[Stored data entries]

^^^^^^^^^^^^^^^^

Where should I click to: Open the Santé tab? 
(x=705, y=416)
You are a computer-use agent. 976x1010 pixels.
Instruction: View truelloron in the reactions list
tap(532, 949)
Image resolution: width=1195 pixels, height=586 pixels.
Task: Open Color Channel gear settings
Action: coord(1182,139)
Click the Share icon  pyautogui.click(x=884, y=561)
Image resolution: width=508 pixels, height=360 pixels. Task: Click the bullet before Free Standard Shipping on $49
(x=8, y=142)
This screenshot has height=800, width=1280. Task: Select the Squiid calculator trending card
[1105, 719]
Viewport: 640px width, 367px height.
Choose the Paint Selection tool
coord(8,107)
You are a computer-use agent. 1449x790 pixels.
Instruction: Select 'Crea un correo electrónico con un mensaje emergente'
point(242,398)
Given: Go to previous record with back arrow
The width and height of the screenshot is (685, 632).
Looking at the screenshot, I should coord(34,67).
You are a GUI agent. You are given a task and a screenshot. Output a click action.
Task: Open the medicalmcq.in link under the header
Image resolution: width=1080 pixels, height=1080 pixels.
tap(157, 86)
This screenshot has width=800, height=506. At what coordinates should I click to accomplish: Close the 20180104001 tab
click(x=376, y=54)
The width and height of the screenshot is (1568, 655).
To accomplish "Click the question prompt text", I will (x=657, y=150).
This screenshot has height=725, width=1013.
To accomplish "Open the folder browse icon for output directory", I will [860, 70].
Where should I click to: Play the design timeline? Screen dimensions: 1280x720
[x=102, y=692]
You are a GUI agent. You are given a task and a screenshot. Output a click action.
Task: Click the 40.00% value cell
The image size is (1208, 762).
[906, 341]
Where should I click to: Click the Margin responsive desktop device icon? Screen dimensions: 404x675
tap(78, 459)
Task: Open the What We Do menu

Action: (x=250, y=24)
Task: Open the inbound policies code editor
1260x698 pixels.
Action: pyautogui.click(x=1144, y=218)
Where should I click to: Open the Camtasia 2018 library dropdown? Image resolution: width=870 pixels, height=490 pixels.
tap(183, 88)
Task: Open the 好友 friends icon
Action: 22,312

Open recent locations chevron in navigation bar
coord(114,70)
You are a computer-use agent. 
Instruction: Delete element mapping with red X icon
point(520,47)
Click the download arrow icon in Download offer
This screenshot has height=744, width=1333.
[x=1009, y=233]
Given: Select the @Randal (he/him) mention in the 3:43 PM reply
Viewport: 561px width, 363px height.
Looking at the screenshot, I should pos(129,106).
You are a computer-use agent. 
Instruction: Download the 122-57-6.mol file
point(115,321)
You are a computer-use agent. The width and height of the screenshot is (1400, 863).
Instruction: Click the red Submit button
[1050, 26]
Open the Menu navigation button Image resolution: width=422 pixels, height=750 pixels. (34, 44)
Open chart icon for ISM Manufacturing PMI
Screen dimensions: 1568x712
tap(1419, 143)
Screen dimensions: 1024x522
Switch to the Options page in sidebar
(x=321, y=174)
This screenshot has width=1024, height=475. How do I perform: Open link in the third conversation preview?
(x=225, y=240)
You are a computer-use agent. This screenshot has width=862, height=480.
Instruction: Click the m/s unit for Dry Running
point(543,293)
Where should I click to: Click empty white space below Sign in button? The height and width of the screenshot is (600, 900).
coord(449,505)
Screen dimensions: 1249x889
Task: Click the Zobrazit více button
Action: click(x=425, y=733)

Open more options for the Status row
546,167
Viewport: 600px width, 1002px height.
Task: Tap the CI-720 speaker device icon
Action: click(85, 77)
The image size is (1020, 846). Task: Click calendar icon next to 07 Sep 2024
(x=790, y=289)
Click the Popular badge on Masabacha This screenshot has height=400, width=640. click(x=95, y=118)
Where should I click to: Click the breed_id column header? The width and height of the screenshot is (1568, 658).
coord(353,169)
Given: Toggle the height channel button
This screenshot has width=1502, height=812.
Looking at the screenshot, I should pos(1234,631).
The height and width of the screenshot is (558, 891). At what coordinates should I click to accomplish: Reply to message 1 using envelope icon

^^^^^^^^^^^^^^^^

_Your assignment_
Look through the data above for the string "agent" and copy every line where it appears.

_Answer section_
You are a computer-use agent. 976x1010 pixels.
You are a computer-use agent. 1449x790 pixels.
You are a GUI agent. You are given a task and a screenshot. Output a click action.
You are a GUI agent. You are given a task and a screenshot. Output a click action.
You are a computer-use agent. 
You are a computer-use agent. 
You are a computer-use agent. The width and height of the screenshot is (1400, 863).
You are a computer-use agent. This screenshot has width=862, height=480.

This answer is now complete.